Por Elane Abreu
Durante uma pose e outra, mainha e eu trocávamos olhares de admiração! Ao terminar o ensaio, mainha e a fotógrafa dialogaram e depois de alguns dias, outra pessoa do estúdio apareceu lá em casa com as fotos ampliadas e impressas: o ensaio ficou lindo. Mas, à época, nem mainha e nem pai puderam pagar pela produção daquelas imagens. Até hoje lembro de algumas daquelas imagens que espelhavam a minha face, o meu corpo com pouco menos de 10 anos. Em resumo, não ficamos com aquele ensaio fotográfico por não haver pagamento. Assim, as fotos retornaram ao estúdio e de acordo com aquela pessoa, seriam apagadas numa bacia d’água. (BISPO, 2016, p.1)
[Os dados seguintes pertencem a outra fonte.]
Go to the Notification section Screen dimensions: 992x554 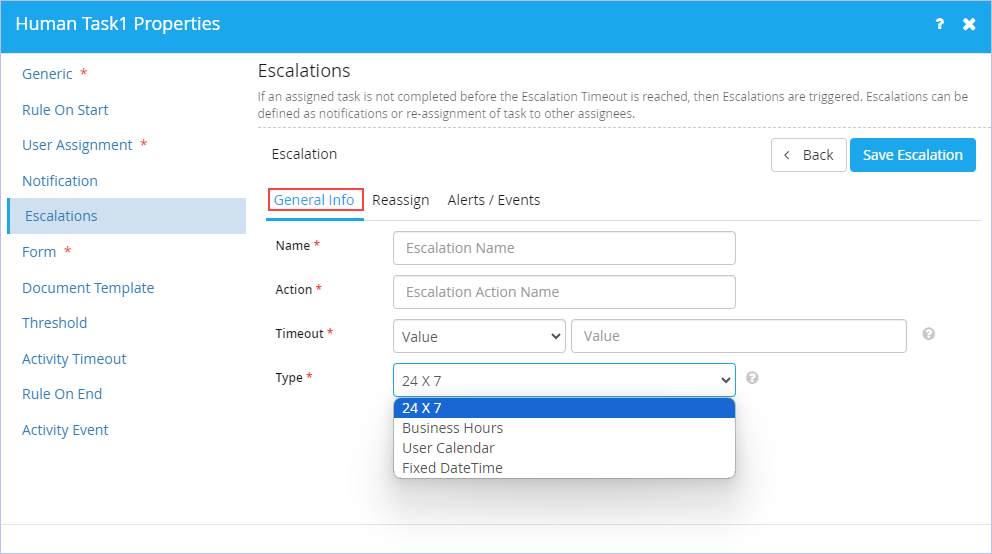[60, 181]
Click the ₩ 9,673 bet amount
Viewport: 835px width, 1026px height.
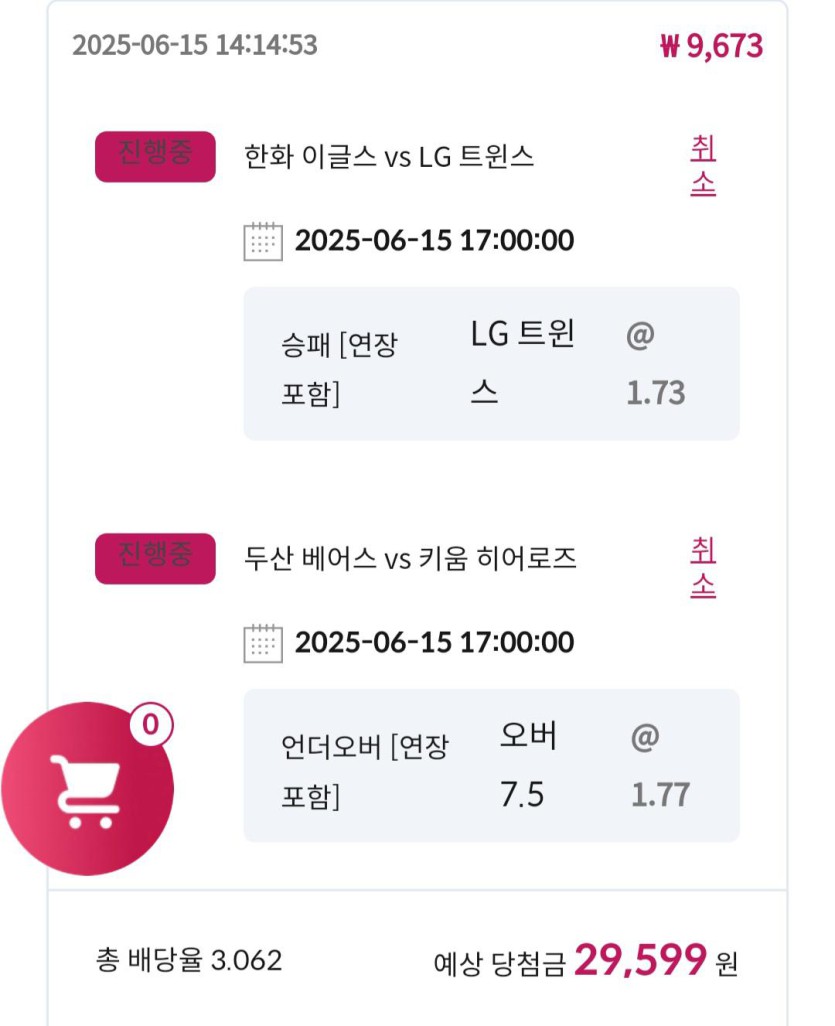pyautogui.click(x=711, y=46)
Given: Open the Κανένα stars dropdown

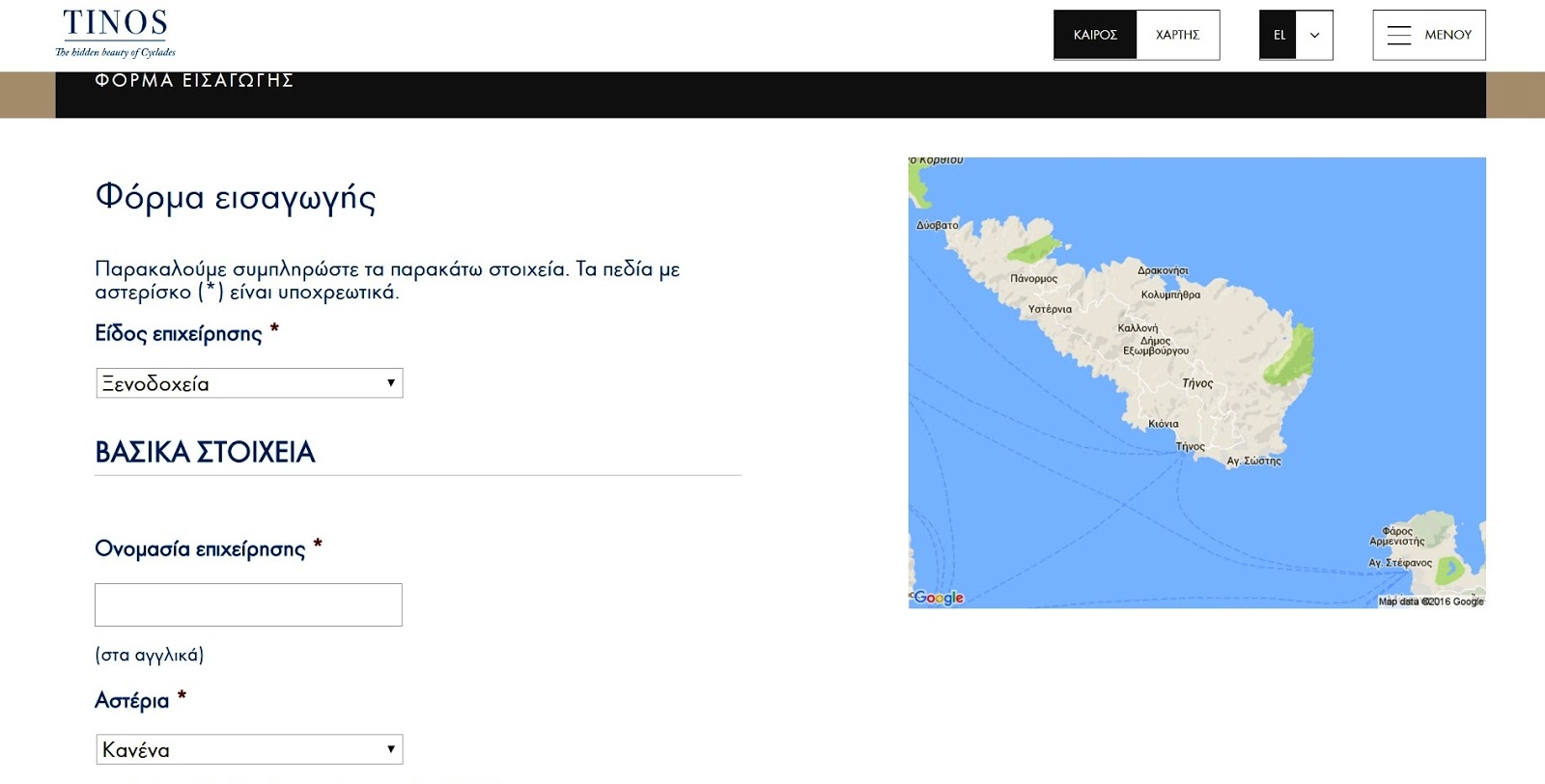Looking at the screenshot, I should pyautogui.click(x=249, y=749).
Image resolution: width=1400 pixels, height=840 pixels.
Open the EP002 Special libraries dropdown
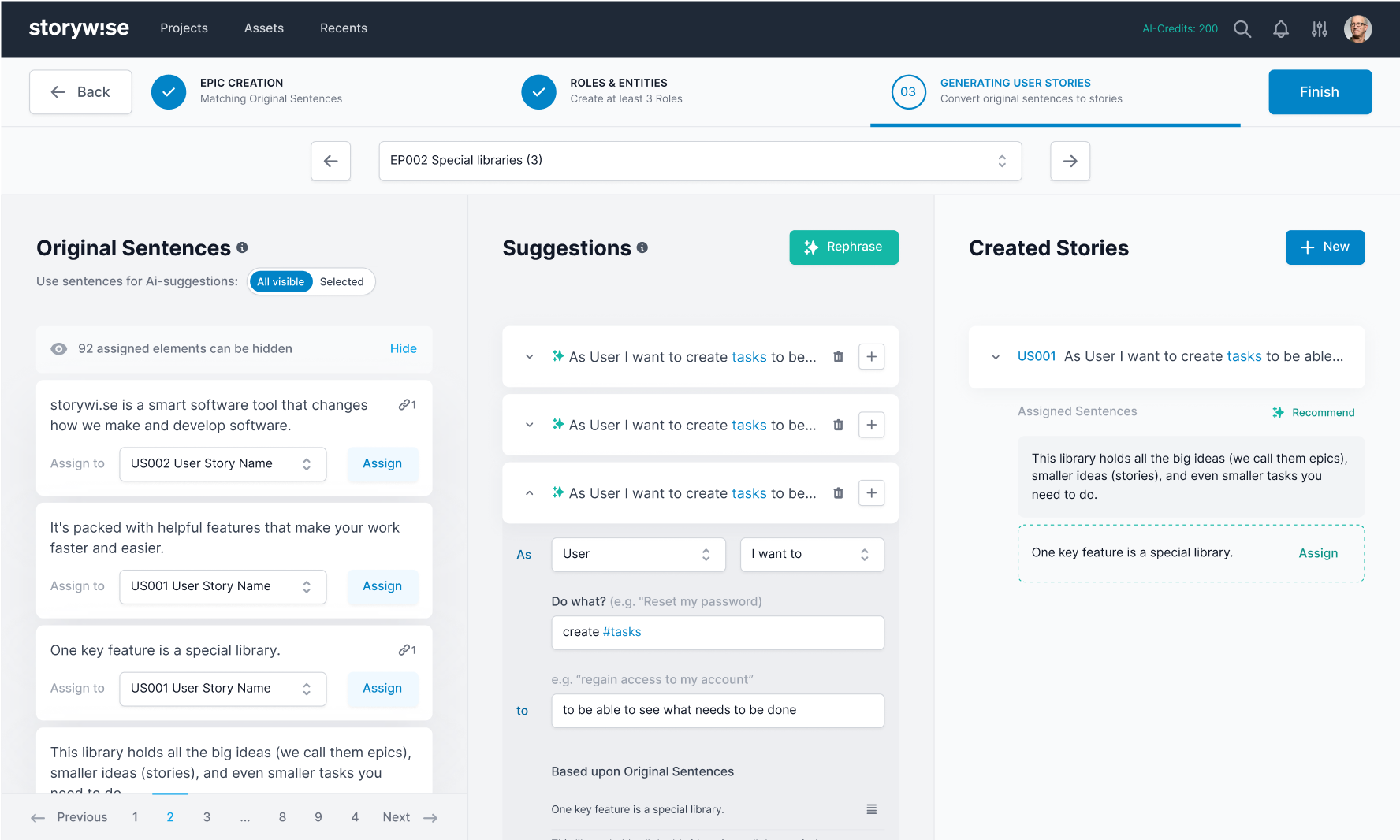coord(699,161)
A ausência de fotografia na construção de memória de uma família repercute de distintas maneiras ao longo da vida. A imagem é “um direito humano”, como propõe Vilma Neres Bispo, e a sua ausência traumática, como narra a pesquisadora em sua dissertação, reverbera em suas ações e vivências enquanto fotógrafa, artista e mulher negra. A fotografia, a imagem, é um dos pilares da memória social, que se constitui também da memória familiar, dos álbuns de família, dos acervos que vão se constituindo da infância à maturidade dos indivíduos. Falar dessas imagens e da construção de referências visuais é um processo de suma importância.
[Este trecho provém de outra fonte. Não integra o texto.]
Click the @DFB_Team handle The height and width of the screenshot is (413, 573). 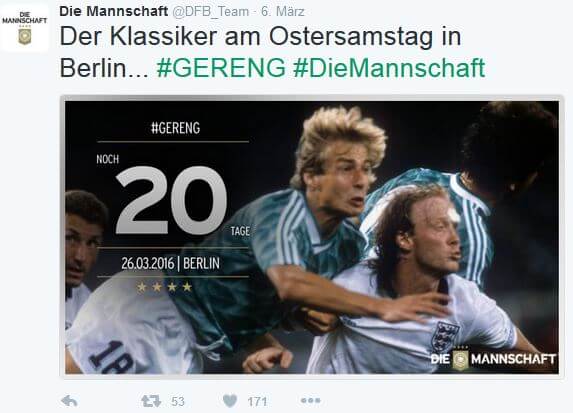[x=210, y=11]
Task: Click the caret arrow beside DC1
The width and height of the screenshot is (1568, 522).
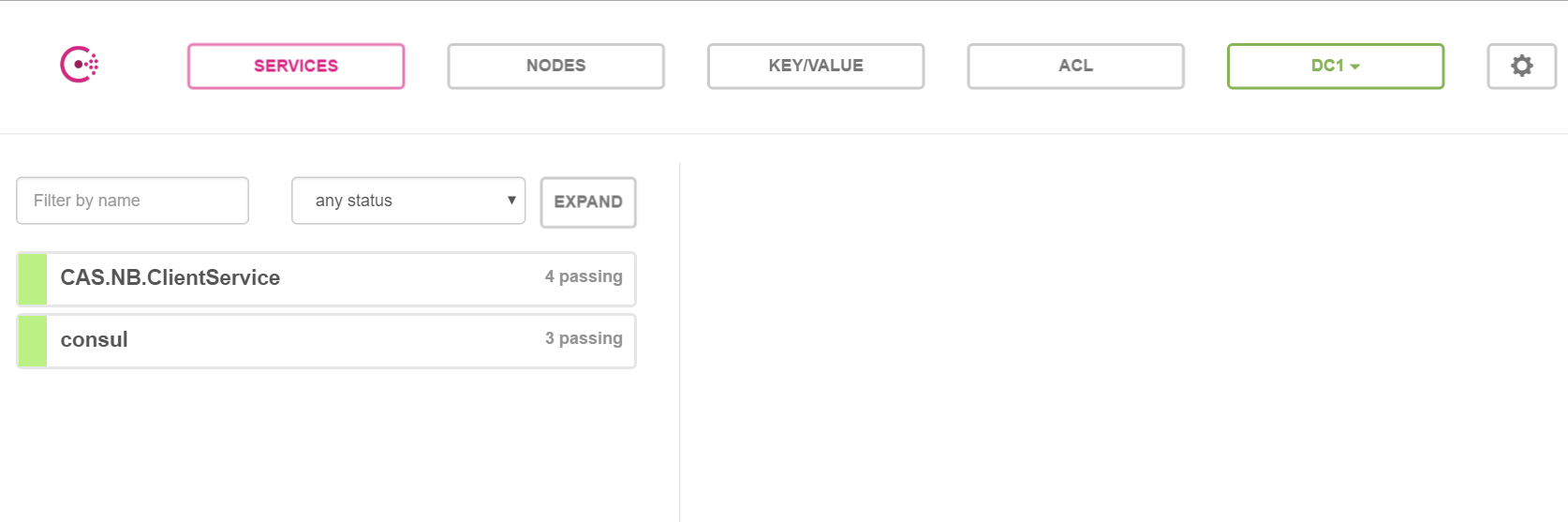Action: coord(1355,67)

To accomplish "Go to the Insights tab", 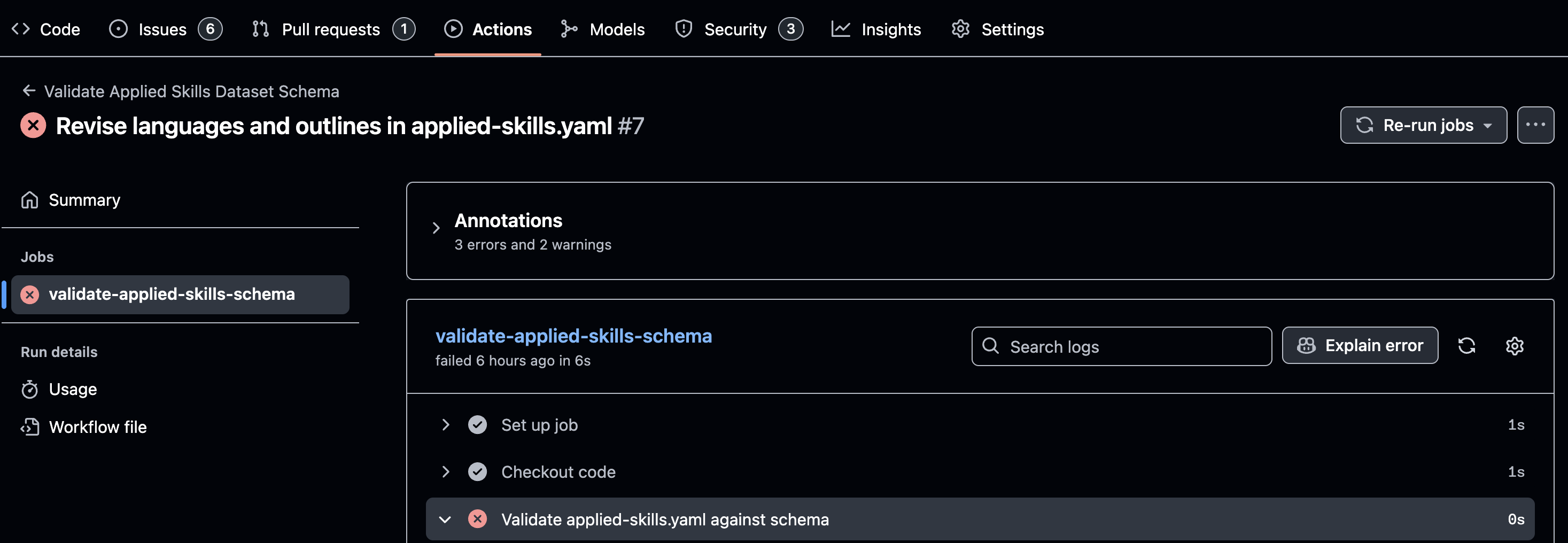I will 890,29.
Em sua participação, no dia 26 de agosto de 2020, no encontro do Limbo, Vilma Neres compartilhou algumas experiências e falou sobre a presença que o ato fotográfico teve e continua a ter na sua vida. Habitante de Salvador, é fotógrafa de famílias, ativadora de olhares e memórias afetivas, que um dia lhe foram negadas. Este ofício faz parte de sua própria “escrevivência”, composta também por trabalhos no cinema, na composição da equipe do filme Nana e Nilo (roteiro de Renato Noguera e direção de Sandro Lopes). Para ela, é determinante a autoconsciência para elaborar sua existência no mundo.
“Por isso que eu acredito que me apoiei muito no conceito da escrevivência da Conceição Evaristo. É essa consciência. Eu preciso dessa consciência de que sou uma mulher negra, eu preciso ter a consciência de que vivo numa sociedade racista e como é que eu consigo viver, resistir, na verdade, re-existir mesmo, me fazer existir dentro dessa sociedade”.
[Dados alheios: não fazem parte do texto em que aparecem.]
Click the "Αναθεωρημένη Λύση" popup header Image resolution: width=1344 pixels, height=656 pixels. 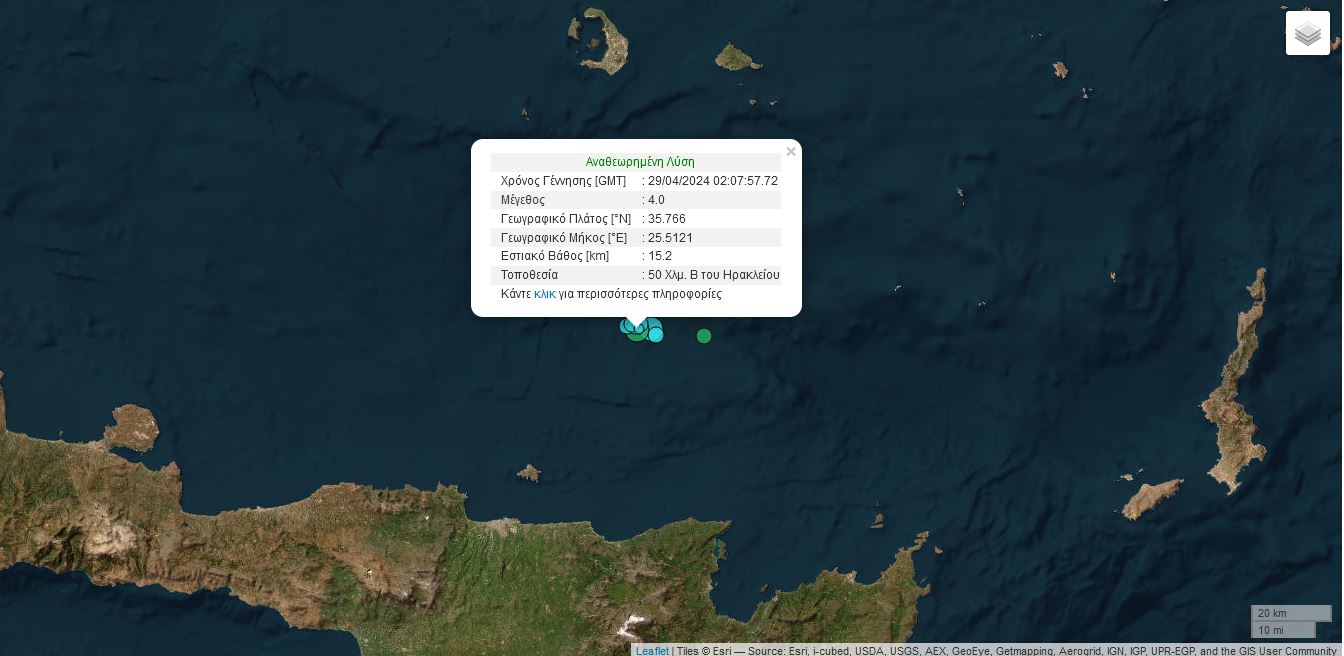click(639, 162)
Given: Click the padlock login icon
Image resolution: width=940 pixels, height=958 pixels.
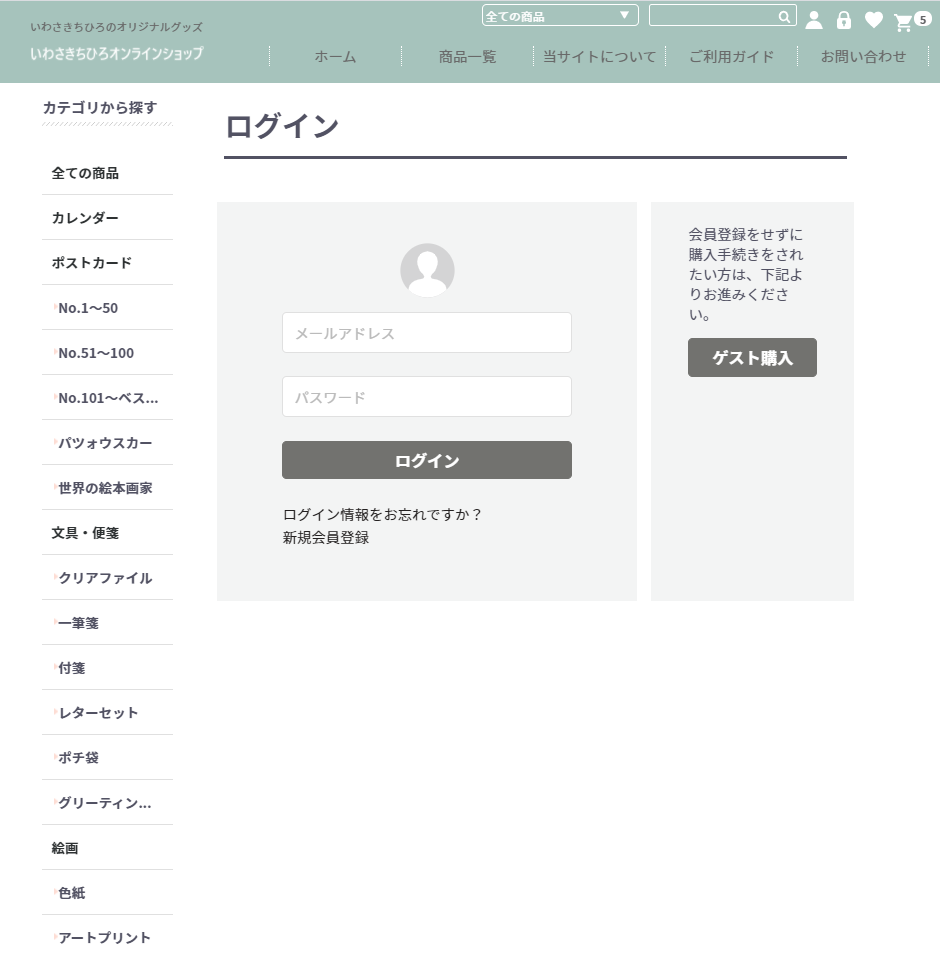Looking at the screenshot, I should [844, 20].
Sua dissertação de mestrado, com título Trajetórias e olhares não convexos das (foto)escre(vivências): condições de atuação e de (auto)representação de fotógrafas negras e de fotógrafos negros contemporâneos (2016), expande o conceito de Evaristo nos olhares/trajetórias de dois grandes fotógrafos brasileiros da década de 1970: Lita Cerqueira (1952, Salvador – Bahia) e Januário Garcia (1943, Belo Horizonte – MG). Fotógrafos estes cujos nomes e obras são ocultados nos acervos clássicos da fotografia no Brasil, bem como em fotolivros e outras publicações que constroem referências para a nossa pesquisa fotográfica. A contribuição de Januário e Lita para o acervo visual da cultura brasileira é tão valorosa que faz evidente a relevância social e acadêmica da pesquisa de Vilma, que traz até nós dois mundos fotográficos/vividos e tão pouco mencionados nas universidades. “Januário fotografou muitas capas de discos, artistas famosíssimos, como a Fafá de Belém, Belchior, Caetano Veloso, assim como a Lita também”, expõe Vilma.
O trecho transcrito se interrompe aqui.